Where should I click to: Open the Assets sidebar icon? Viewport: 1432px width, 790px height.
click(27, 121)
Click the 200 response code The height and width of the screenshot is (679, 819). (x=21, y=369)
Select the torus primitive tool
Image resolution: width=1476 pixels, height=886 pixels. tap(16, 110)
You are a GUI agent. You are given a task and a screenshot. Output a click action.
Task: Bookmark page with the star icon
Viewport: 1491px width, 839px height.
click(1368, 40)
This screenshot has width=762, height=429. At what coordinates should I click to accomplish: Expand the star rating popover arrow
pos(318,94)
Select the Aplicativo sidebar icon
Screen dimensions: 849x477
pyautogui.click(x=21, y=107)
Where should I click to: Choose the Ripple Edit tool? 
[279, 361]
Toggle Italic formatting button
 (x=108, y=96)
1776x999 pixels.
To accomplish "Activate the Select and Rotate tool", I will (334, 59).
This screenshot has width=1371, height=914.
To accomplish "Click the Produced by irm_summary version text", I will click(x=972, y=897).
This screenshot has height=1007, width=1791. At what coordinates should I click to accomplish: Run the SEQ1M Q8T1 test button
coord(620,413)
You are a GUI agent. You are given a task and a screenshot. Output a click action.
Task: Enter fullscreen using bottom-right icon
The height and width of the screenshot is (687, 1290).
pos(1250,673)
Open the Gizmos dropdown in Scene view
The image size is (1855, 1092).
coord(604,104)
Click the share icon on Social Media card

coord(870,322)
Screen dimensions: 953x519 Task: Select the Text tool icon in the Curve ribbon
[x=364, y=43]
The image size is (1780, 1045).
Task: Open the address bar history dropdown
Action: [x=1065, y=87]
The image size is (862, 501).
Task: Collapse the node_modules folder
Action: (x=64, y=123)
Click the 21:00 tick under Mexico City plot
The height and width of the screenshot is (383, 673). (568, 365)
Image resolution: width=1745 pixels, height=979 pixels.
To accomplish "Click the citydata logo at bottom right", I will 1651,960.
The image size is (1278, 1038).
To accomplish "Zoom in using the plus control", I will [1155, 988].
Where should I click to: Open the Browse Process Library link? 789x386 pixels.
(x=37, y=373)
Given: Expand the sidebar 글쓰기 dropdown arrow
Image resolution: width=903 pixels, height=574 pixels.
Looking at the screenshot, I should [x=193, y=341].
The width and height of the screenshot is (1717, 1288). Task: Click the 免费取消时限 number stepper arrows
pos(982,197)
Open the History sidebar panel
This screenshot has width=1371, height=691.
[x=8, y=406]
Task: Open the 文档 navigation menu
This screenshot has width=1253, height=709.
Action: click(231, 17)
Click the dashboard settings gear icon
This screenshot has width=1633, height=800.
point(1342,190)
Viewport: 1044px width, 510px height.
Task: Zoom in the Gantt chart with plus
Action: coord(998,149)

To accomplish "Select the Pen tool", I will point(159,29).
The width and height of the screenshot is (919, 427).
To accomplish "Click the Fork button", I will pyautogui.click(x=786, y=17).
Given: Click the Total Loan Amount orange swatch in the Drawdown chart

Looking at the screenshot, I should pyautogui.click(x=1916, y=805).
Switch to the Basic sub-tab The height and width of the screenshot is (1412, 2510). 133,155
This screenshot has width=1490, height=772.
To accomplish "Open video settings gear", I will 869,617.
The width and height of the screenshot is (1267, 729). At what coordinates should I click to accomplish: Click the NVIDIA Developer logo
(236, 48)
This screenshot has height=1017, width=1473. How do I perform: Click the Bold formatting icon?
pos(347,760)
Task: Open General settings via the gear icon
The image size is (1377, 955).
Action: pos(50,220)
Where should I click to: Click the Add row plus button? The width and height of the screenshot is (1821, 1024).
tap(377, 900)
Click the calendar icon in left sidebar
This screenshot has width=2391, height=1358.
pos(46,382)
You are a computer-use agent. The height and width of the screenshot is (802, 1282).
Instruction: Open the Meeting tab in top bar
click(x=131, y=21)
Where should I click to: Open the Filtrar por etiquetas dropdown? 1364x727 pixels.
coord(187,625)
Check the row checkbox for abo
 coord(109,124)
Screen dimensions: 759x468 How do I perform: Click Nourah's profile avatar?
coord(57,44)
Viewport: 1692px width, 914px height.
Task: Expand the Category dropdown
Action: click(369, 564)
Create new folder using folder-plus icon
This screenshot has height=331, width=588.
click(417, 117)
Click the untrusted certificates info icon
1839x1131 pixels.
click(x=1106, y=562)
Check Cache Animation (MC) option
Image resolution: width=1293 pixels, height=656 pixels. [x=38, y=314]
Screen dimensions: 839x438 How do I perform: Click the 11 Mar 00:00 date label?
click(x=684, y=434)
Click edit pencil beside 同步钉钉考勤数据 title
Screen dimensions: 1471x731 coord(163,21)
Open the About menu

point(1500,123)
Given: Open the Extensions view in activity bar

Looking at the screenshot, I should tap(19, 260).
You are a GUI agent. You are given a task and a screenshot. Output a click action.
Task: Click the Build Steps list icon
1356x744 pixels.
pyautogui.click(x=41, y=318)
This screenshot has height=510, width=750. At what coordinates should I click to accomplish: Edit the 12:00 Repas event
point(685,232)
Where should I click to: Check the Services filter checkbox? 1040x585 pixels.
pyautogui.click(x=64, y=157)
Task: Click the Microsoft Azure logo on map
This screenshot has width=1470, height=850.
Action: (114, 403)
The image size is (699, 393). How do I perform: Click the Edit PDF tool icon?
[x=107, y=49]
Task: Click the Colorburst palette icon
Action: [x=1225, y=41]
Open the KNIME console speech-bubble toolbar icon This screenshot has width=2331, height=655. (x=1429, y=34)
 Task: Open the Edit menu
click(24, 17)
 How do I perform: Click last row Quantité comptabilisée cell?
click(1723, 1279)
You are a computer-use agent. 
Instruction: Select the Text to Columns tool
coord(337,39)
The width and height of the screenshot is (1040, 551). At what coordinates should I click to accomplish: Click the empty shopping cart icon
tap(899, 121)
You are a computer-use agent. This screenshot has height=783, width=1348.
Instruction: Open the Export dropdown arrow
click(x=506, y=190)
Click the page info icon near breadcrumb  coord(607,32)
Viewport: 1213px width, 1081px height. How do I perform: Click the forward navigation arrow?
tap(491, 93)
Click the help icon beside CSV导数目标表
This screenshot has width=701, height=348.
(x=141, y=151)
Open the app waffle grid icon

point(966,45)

WHAT TO PRODUCE:
Could you return all of the entries exactly as they stand?

SOLUTION:
Where should I click to: Open the Assets sidebar icon? Viewport: 1432px width, 790px height.
click(27, 121)
Click the 200 response code The height and width of the screenshot is (679, 819). (x=21, y=369)
Select the torus primitive tool
Image resolution: width=1476 pixels, height=886 pixels. tap(16, 110)
You are a GUI agent. You are given a task and a screenshot. Output a click action.
Task: Bookmark page with the star icon
Viewport: 1491px width, 839px height.
click(1368, 40)
This screenshot has width=762, height=429. At what coordinates should I click to accomplish: Expand the star rating popover arrow
pos(318,94)
Select the Aplicativo sidebar icon
Screen dimensions: 849x477
pyautogui.click(x=21, y=107)
Where should I click to: Choose the Ripple Edit tool? 
[279, 361]
Toggle Italic formatting button
 (x=108, y=96)
1776x999 pixels.
To accomplish "Activate the Select and Rotate tool", I will (334, 59).
This screenshot has width=1371, height=914.
To accomplish "Click the Produced by irm_summary version text", I will click(x=972, y=897).
This screenshot has height=1007, width=1791. At what coordinates should I click to accomplish: Run the SEQ1M Q8T1 test button
coord(620,413)
You are a GUI agent. You are given a task and a screenshot. Output a click action.
Task: Enter fullscreen using bottom-right icon
The height and width of the screenshot is (687, 1290).
pos(1250,673)
Open the Gizmos dropdown in Scene view
The image size is (1855, 1092).
coord(604,104)
Click the share icon on Social Media card

coord(870,322)
Screen dimensions: 953x519 Task: Select the Text tool icon in the Curve ribbon
[x=364, y=43]
The image size is (1780, 1045).
Task: Open the address bar history dropdown
Action: [x=1065, y=87]
The image size is (862, 501).
Task: Collapse the node_modules folder
Action: (x=64, y=123)
Click the 21:00 tick under Mexico City plot
The height and width of the screenshot is (383, 673). (568, 365)
Image resolution: width=1745 pixels, height=979 pixels.
To accomplish "Click the citydata logo at bottom right", I will 1651,960.
The image size is (1278, 1038).
To accomplish "Zoom in using the plus control", I will [1155, 988].
Where should I click to: Open the Browse Process Library link? 789x386 pixels.
(x=37, y=373)
Given: Expand the sidebar 글쓰기 dropdown arrow
Image resolution: width=903 pixels, height=574 pixels.
Looking at the screenshot, I should [x=193, y=341].
The width and height of the screenshot is (1717, 1288). Task: Click the 免费取消时限 number stepper arrows
pos(982,197)
Open the History sidebar panel
This screenshot has width=1371, height=691.
[x=8, y=406]
Task: Open the 文档 navigation menu
This screenshot has width=1253, height=709.
Action: click(231, 17)
Click the dashboard settings gear icon
This screenshot has width=1633, height=800.
point(1342,190)
Viewport: 1044px width, 510px height.
Task: Zoom in the Gantt chart with plus
Action: coord(998,149)

To accomplish "Select the Pen tool", I will point(159,29).
The width and height of the screenshot is (919, 427).
To accomplish "Click the Fork button", I will pyautogui.click(x=786, y=17).
Given: Click the Total Loan Amount orange swatch in the Drawdown chart

Looking at the screenshot, I should pyautogui.click(x=1916, y=805).
Switch to the Basic sub-tab The height and width of the screenshot is (1412, 2510). 133,155
This screenshot has width=1490, height=772.
To accomplish "Open video settings gear", I will 869,617.
The width and height of the screenshot is (1267, 729). At what coordinates should I click to accomplish: Click the NVIDIA Developer logo
(236, 48)
This screenshot has height=1017, width=1473. How do I perform: Click the Bold formatting icon?
pos(347,760)
Task: Open General settings via the gear icon
The image size is (1377, 955).
Action: pos(50,220)
Where should I click to: Click the Add row plus button? The width and height of the screenshot is (1821, 1024).
tap(377, 900)
Click the calendar icon in left sidebar
This screenshot has width=2391, height=1358.
pos(46,382)
You are a computer-use agent. The height and width of the screenshot is (802, 1282).
Instruction: Open the Meeting tab in top bar
click(x=131, y=21)
Where should I click to: Open the Filtrar por etiquetas dropdown? 1364x727 pixels.
coord(187,625)
Check the row checkbox for abo
 coord(109,124)
Screen dimensions: 759x468 How do I perform: Click Nourah's profile avatar?
coord(57,44)
Viewport: 1692px width, 914px height.
Task: Expand the Category dropdown
Action: click(369, 564)
Create new folder using folder-plus icon
This screenshot has height=331, width=588.
click(417, 117)
Click the untrusted certificates info icon
1839x1131 pixels.
click(x=1106, y=562)
Check Cache Animation (MC) option
Image resolution: width=1293 pixels, height=656 pixels. [x=38, y=314]
Screen dimensions: 839x438 How do I perform: Click the 11 Mar 00:00 date label?
click(x=684, y=434)
Click edit pencil beside 同步钉钉考勤数据 title
Screen dimensions: 1471x731 coord(163,21)
Open the About menu

point(1500,123)
Given: Open the Extensions view in activity bar

Looking at the screenshot, I should tap(19, 260).
You are a GUI agent. You are given a task and a screenshot. Output a click action.
Task: Click the Build Steps list icon
1356x744 pixels.
pyautogui.click(x=41, y=318)
This screenshot has height=510, width=750. At what coordinates should I click to accomplish: Edit the 12:00 Repas event
point(685,232)
Where should I click to: Check the Services filter checkbox? 1040x585 pixels.
pyautogui.click(x=64, y=157)
Task: Click the Microsoft Azure logo on map
This screenshot has width=1470, height=850.
Action: (114, 403)
The image size is (699, 393). How do I perform: Click the Edit PDF tool icon?
[x=107, y=49]
Task: Click the Colorburst palette icon
Action: [x=1225, y=41]
Open the KNIME console speech-bubble toolbar icon This screenshot has width=2331, height=655. (x=1429, y=34)
 Task: Open the Edit menu
click(24, 17)
 How do I perform: Click last row Quantité comptabilisée cell?
click(1723, 1279)
You are a computer-use agent. 
Instruction: Select the Text to Columns tool
coord(337,39)
The width and height of the screenshot is (1040, 551). At what coordinates should I click to accomplish: Click the empty shopping cart icon
tap(899, 121)
You are a computer-use agent. This screenshot has height=783, width=1348.
Instruction: Open the Export dropdown arrow
click(x=506, y=190)
Click the page info icon near breadcrumb  coord(607,32)
Viewport: 1213px width, 1081px height. How do I perform: Click the forward navigation arrow?
tap(491, 93)
Click the help icon beside CSV导数目标表
This screenshot has width=701, height=348.
(x=141, y=151)
Open the app waffle grid icon

point(966,45)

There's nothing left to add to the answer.